Friday, January 20, 2012

Releases from the 4th DCA 01/18/12


Stubbs v. Surgi-Staff, Inc., 78 So. 3d 69, 2012 Fla. App. LEXIS 531 (Fla. 4th DCA 2012) held that where a hospital orderly instructed plaintiff to move from a test bed to a gurney and then she fell while attempting this due to the orderly’s negligence, the trial court properly dismissed the case for failure to comply with Florida Statutes chapter 766’s pre-suit requirements.  The complaint was based on medical malpractice because it sounded in negligence attributable to the orderly’s provision of medical care and services.


In DRD Marine Corp. v. Byrd Techs., Inc., 77 So. 3d 867, 2012 Fla. App. LEXIS 525 (Fla. 4th DCA  2012), the court reversed a dismissal for failure to prosecute pursuant to a motion filed in 2010, alleging “large gaps of non-record activity which occurred before 2008.”  First, the defendant did not file the notice required under rule 1.420(e), and second, there was record activity in the ten months immediately preceding the service of the motion.
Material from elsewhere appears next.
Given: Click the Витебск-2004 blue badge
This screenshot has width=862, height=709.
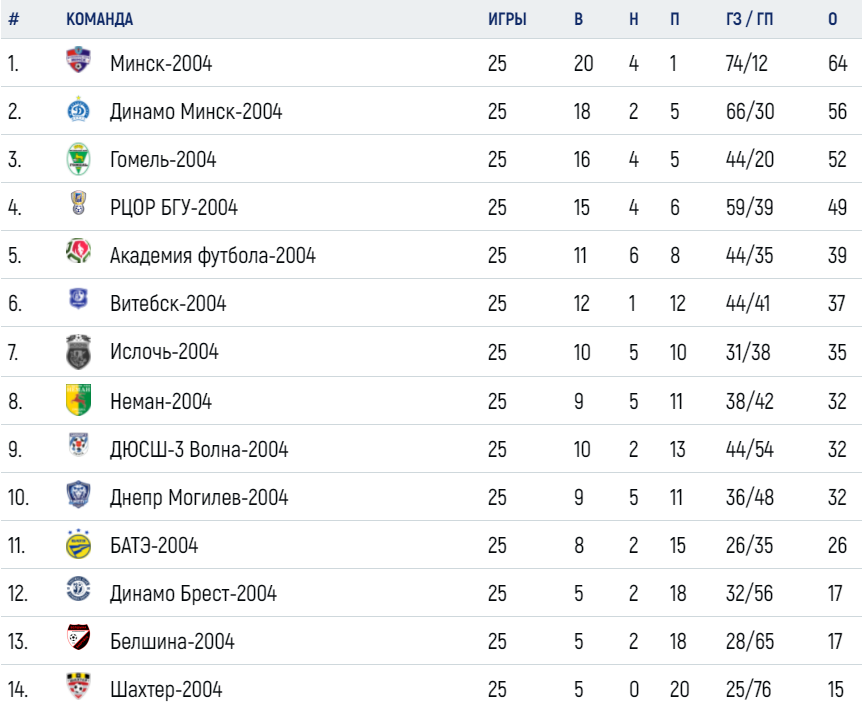Looking at the screenshot, I should tap(78, 299).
In Block v. Tosun, 77 So. 3d 871, 2012 Fla. App. LEXIS 534 (Fla. 4th DCA 2012), the court reversed an order setting aside a 1992 default final judgment that was granted without an evidentiary hearing.  After nearly 18 years of no record activity, defendant was served with a subpoena in aid of execution, prompting the motion to vacate.  The original return of service had been destroyed by the clerk.  The court held that the clerk’s progress docket, together with the fact that a final judgment had been entered, did not warrant the same weight as a facially valid return of service but was sufficient to create a rebuttable presumption which defendant will have to defeat at an evidentiary hearing with credible, admissible evidence that he was not properly served with process.